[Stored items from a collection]
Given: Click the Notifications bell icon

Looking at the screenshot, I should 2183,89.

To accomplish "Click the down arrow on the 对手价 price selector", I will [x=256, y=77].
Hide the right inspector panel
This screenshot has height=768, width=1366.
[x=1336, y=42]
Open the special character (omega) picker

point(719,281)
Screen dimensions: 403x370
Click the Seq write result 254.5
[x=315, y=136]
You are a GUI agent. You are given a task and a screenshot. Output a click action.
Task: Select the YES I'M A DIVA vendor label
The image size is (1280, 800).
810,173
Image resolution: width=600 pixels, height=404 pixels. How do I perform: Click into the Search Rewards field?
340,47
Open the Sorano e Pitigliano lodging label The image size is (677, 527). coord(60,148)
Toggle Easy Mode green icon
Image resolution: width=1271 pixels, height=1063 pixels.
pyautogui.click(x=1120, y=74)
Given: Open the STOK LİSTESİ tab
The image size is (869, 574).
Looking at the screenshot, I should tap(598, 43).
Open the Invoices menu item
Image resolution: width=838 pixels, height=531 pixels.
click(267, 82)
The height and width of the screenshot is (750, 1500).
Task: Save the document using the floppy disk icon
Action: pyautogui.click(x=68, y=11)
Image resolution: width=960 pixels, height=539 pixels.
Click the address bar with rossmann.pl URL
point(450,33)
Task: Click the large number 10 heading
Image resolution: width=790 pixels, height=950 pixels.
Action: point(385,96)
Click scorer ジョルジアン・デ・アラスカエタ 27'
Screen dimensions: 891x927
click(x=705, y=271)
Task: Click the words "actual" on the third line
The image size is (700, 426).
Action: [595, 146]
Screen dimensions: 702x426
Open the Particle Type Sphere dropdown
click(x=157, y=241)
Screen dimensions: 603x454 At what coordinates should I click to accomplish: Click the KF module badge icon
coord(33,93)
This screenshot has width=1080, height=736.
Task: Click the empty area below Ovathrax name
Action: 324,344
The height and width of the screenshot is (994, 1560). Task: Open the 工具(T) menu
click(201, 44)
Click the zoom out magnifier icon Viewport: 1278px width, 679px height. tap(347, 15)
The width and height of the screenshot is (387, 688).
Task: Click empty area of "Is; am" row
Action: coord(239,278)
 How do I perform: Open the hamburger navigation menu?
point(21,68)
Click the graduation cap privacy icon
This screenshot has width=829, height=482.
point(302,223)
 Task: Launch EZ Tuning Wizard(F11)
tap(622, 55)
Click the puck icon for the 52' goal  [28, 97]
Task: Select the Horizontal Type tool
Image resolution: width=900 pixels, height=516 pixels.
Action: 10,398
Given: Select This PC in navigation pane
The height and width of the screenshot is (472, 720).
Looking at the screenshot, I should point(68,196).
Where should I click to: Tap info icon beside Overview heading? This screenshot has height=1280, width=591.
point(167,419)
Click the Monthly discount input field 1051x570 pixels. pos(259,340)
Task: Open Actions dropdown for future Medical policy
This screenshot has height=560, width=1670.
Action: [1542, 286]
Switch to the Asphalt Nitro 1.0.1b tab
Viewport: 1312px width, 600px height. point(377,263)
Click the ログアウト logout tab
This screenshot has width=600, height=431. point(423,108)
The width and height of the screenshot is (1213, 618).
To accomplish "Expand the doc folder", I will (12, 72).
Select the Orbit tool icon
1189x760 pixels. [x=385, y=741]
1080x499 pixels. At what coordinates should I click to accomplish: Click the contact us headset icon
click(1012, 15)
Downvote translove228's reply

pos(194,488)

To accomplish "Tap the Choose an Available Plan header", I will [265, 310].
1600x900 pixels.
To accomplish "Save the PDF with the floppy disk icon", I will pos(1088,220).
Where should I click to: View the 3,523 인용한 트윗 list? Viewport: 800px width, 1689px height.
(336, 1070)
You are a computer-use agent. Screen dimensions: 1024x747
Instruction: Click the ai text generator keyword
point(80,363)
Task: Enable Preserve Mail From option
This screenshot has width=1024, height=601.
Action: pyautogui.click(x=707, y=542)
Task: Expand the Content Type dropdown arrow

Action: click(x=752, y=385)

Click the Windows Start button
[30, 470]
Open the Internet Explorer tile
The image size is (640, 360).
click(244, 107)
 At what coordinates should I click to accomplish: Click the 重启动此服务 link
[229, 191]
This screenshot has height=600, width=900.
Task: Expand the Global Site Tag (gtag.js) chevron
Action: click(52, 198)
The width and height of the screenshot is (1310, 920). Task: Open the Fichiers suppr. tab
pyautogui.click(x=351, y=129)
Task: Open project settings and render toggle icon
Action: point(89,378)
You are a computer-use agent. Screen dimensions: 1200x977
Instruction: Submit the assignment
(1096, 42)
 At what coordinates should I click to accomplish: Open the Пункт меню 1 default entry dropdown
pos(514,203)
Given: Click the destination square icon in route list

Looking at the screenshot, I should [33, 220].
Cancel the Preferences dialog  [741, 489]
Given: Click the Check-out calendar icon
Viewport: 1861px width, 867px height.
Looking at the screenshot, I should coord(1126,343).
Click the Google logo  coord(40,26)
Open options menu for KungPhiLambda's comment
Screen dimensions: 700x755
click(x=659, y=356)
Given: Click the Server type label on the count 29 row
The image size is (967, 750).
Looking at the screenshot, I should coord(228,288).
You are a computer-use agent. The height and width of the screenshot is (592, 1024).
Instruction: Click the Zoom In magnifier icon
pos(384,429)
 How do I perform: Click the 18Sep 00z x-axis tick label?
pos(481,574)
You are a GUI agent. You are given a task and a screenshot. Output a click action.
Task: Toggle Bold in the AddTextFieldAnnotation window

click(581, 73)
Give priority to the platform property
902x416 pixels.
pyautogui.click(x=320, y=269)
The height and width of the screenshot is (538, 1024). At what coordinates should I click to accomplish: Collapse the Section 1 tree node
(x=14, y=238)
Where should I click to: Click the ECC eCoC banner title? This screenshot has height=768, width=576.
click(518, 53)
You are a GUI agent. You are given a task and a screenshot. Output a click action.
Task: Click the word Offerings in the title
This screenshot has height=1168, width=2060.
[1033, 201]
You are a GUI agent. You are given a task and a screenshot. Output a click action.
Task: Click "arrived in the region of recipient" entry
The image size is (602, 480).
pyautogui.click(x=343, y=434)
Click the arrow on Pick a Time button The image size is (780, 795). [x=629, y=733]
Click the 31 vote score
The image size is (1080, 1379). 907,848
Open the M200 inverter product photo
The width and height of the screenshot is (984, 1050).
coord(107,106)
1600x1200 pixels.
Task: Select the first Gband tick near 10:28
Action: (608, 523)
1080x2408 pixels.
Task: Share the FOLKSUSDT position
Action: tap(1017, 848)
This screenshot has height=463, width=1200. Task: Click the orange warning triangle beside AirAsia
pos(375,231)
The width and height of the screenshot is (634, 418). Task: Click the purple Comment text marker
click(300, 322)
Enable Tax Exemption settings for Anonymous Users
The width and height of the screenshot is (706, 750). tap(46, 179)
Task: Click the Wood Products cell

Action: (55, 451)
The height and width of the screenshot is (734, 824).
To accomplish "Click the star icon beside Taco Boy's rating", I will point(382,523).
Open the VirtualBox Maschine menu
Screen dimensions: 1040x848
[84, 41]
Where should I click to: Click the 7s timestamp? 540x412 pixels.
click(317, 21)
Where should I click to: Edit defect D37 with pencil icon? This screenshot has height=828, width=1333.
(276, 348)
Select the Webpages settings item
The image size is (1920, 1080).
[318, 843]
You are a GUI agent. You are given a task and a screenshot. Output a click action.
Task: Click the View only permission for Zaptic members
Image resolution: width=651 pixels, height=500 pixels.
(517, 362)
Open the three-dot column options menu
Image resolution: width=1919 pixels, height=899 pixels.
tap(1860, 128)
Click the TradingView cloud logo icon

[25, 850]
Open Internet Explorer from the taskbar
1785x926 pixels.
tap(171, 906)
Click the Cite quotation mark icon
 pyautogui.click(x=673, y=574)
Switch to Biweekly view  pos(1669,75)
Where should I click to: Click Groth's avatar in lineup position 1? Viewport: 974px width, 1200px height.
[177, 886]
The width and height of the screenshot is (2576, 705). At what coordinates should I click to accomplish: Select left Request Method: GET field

HOW TO COMPLETE THIS TASK:
Your output should consist solely of the lines from the beginning of the entries through the line containing "Given: Open the STOK LİSTESİ tab", reproduced exactly.

EXERCISE RESULT:
Given: Click the Notifications bell icon

Looking at the screenshot, I should 2183,89.

To accomplish "Click the down arrow on the 对手价 price selector", I will [x=256, y=77].
Hide the right inspector panel
This screenshot has height=768, width=1366.
[x=1336, y=42]
Open the special character (omega) picker

point(719,281)
Screen dimensions: 403x370
Click the Seq write result 254.5
[x=315, y=136]
You are a GUI agent. You are given a task and a screenshot. Output a click action.
Task: Select the YES I'M A DIVA vendor label
The image size is (1280, 800).
810,173
Image resolution: width=600 pixels, height=404 pixels. How do I perform: Click into the Search Rewards field?
340,47
Open the Sorano e Pitigliano lodging label The image size is (677, 527). coord(60,148)
Toggle Easy Mode green icon
Image resolution: width=1271 pixels, height=1063 pixels.
pyautogui.click(x=1120, y=74)
Given: Open the STOK LİSTESİ tab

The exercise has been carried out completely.